A ideia central apresentada por Haddad é a possível fusão de diversos programas existentes em um modelo único, similar ao que ocorreu com a criação do Bolsa Família em 2003. Segundo o ministro, a atual conjuntura econômica brasileira permite uma solução “mais criativa” que não reduza investimentos, mas que modernize a entrega da renda básica.
Embora o tema já seja objeto de estudo entre técnicos do Estado, Haddad ressaltou que o projeto ainda não é uma diretriz de governo. A proposta não foi submetida ao presidente Luiz Inácio Lula da Silva, sendo tratada, no momento, como uma reflexão sobre a evolução necessária das políticas de proteção social.
Durante o evento, o ministro também comentou a relação com o Banco Central e a gestão de Gabriel Galípolo. Haddad elogiou o rigor na fiscalização do sistema financeiro, citando como exemplo o estancamento do crescimento do Banco Master após a descoberta de uma fraude bilionária em suas contas.

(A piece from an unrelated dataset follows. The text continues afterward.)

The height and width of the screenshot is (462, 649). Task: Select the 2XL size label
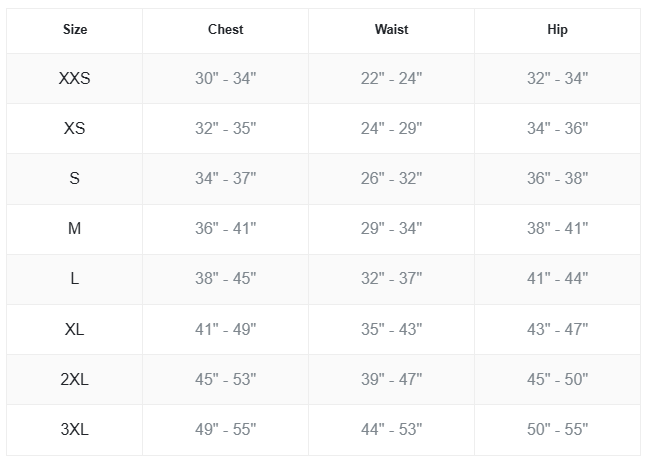click(75, 379)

Sobre a reforma tributária, o ministro afirmou que este será o seu principal legado à frente da pasta. Ele acredita que a digitalização e a transparência do novo sistema elevarão o Brasil das últimas posições globais para um dos modelos tributários mais modernos e eficientes do mundo a partir de 2027.
O debate sobre a simplificação dos benefícios deve avançar nos bastidores da equipe econômica ao longo do ano. A expectativa é que o modelo de renda básica seja desenhado para evitar sobreposições e garantir que os recursos cheguem de forma mais direta e simplificada à população em situação de vulnerabilidade.